Wendy Scott: Healing From Personal Loss Through Volunteering
A short walk down a serene hallway for grief counseling at Pathways of HopeSM in Dayton was life-changing for Wendy Scott.
While mourning the unexpected death of her husband, Jim, she was having a hard time coping.
“Well, it threw me for a loop,” Wendy said. “I didn’t really function for a year. I was just comatose pretty much, and I cried continuously.”

At the suggestion of a friend, Wendy sought counseling with Ohio’s Hospice. As she was being escorted by a volunteer for the much-needed session she had an epiphany of sorts.
“Whistles went off in my head,” Wendy said. “I thought, ‘This is exactly what I need to do. Exactly.’ ”
Wendy went through the classes and started volunteering. It was a transformative decision that gave her a sense of purpose.
“To tell you the truth, [volunteering] helped heal me more than anything else and also the counseling that I had there,” Wendy said. “I think I went for almost 13 months, and my counselor was wonderful. I mean, I didn’t go every week, but every three weeks. She was fantastic. I started volunteering and it honestly helped me heal. It did. It really made me back into a human being.”
For the last couple of years, Wendy has been a Sunday afternoon fixture at the front desk, compassionately greeting and helping family and friends visiting their loved ones.

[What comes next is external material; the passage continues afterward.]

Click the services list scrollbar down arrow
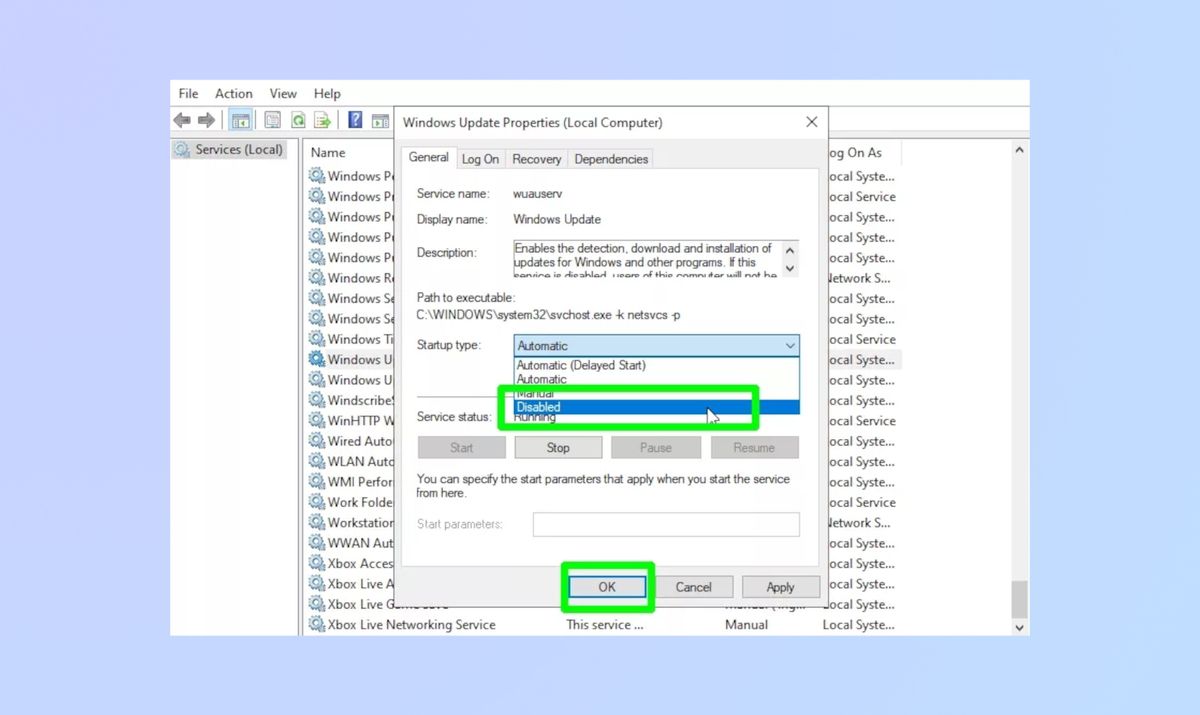1200x715 pixels. pos(1019,627)
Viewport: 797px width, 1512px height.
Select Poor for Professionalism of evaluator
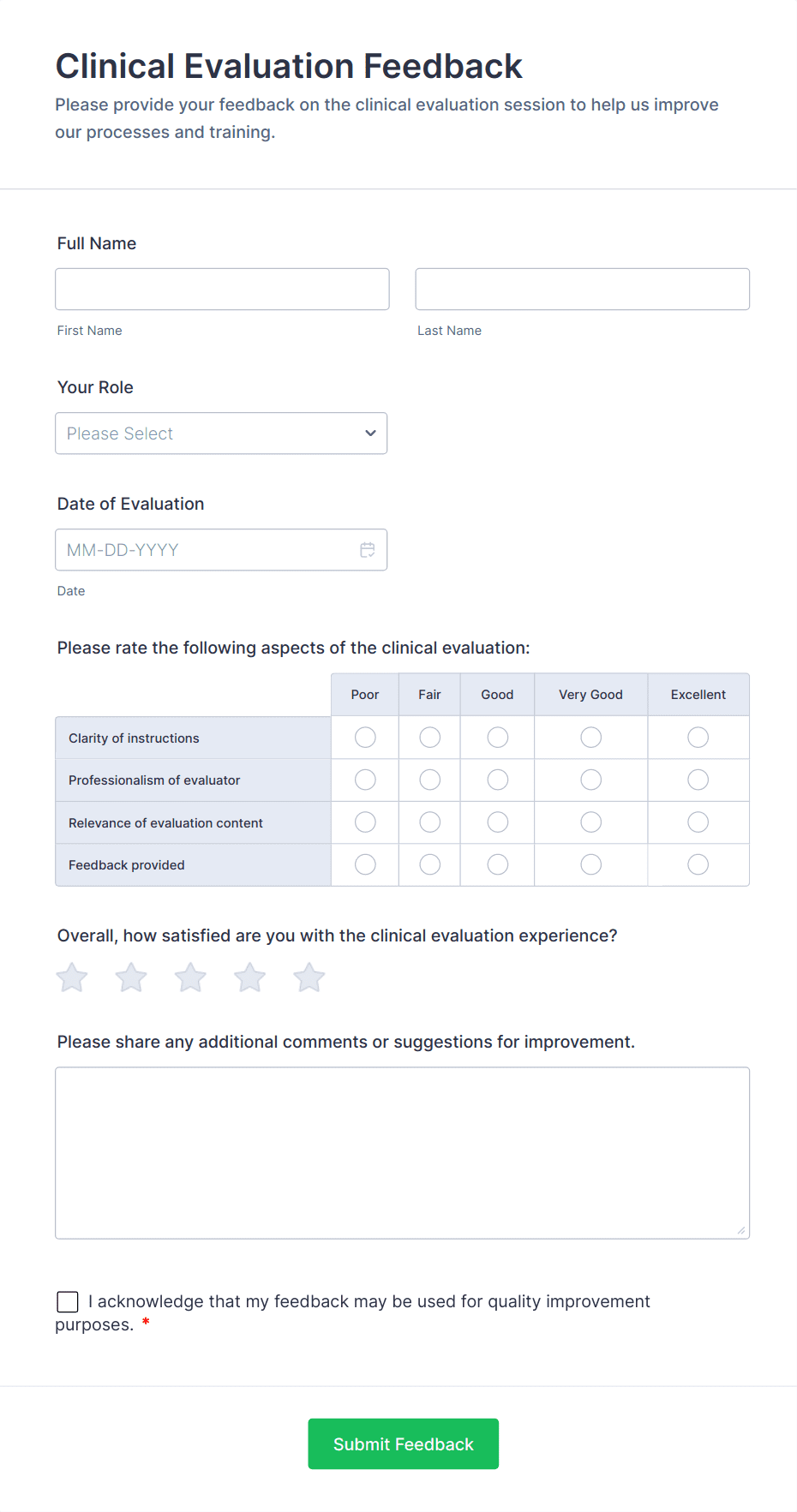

“I just found a sense of purpose again, and I don’t know, but it just healed me,” she said. “It did more than anything could ever do. Any counselor, any anything. And my friends even noticed, they go, ‘You’re just different.’ And I go, ‘I know, I just am healing from volunteering at hospice’, and I really enjoy it.”
Wendy’s parents were hospice patients in the early 2000s, so she understands what it’s like to be a visitor. Through that experience, she provides superior care and superior services in her own way. Whether through small gestures or grand moments, Wendy focused on helping herself and others
“I know just how people feel when they walk by me and the look on their face. I just understand how they feel,” Wendy said. “And they must know I do, because they’ll come over and hug me, and I’ll get up and hug them or squeeze their shoulder and tell them how I give them my sympathy. And I don’t tell them, of course, of my experience, but I just can understand how they feel. I really do. It’s almost like telepathy or something. I just get how they feel. And it breaks my heart. But yet, if I can be of any comfort to them, I will be. I really will.”
These meaningful moments help Wendy exemplify Ohio’s Hospice passion for Celebrating Life’s Stories®.